El celtismo renace de las cenizas cuando casi estaba tieso. Solo ayer se repartieron más de dos millares de invitaciones a socios. Otras tantas entradas se han vendido. «Es una pena que la televisión pueda retransmitir el partido, no creo que nos beneficie», dice Manolo.
«E que ninguén poña a chuvia, que dicen vai caer, como escusa para quedarse na casa», sigue Plácido. Cualquier cosa parece preocuparles. Como si su empresa fuera que nada fallara en la grada. «¿A quién pondrá Eusebio?, ¿no saldrá con los tres de marras?». Y otro debate.
«Ha sido un error tremendo del club castigar a esos jugadores esta semana, ¿no podían haberlo hecho después?», dice Toñita. «¿Qué quieren, echar a la gente encima?». Manolo le rebate. «Que los aparten y ya está, que cunda el ejemplo. No queremos a ninguno en el campo en lo que resta de liga». Se enzarzan durante un par de minutos, hasta que se dan cuenta de que ese no es el camino.

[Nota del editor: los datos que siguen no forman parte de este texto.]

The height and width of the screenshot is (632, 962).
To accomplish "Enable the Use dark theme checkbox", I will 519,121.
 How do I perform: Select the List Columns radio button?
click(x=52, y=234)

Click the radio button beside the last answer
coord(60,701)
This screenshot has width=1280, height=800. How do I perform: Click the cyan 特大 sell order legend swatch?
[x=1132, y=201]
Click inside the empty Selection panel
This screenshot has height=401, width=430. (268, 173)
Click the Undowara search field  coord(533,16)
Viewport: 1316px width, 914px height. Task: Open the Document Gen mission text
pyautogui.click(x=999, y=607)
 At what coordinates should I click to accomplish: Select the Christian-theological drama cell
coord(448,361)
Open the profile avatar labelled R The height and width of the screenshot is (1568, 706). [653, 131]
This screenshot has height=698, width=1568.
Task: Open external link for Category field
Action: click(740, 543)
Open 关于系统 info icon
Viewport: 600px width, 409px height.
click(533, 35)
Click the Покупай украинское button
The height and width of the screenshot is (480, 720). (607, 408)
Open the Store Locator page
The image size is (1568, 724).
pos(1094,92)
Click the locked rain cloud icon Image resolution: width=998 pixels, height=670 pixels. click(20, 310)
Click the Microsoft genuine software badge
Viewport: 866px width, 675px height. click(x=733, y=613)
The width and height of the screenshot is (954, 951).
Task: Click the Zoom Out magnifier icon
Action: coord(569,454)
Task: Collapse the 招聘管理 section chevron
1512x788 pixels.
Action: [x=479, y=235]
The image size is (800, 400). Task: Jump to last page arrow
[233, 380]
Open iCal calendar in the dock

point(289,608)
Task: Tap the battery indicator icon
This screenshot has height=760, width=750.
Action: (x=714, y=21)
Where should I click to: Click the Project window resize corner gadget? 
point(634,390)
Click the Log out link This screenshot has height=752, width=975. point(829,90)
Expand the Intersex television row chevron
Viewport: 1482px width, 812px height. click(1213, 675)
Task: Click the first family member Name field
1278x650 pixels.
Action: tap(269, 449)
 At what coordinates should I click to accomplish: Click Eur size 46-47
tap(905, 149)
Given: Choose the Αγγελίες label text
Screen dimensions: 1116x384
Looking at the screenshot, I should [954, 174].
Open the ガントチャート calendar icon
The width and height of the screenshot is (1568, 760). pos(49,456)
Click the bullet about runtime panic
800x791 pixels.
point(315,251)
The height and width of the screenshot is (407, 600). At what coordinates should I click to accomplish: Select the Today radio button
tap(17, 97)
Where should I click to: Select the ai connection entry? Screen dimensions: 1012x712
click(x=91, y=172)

«¿Xa os sancionaron, non?. Pois punto e final», remata Plácido. El resto asiente con la cabeza gacha. «Ya habrá tiempo para esto». Se convencen. Son como una familia, otras veces no tan bien avenida, reunida ante la camilla de un hospital. Todos quieren donar su corazón. Todos quieren prestar su sangre. Para que el Celta se salve.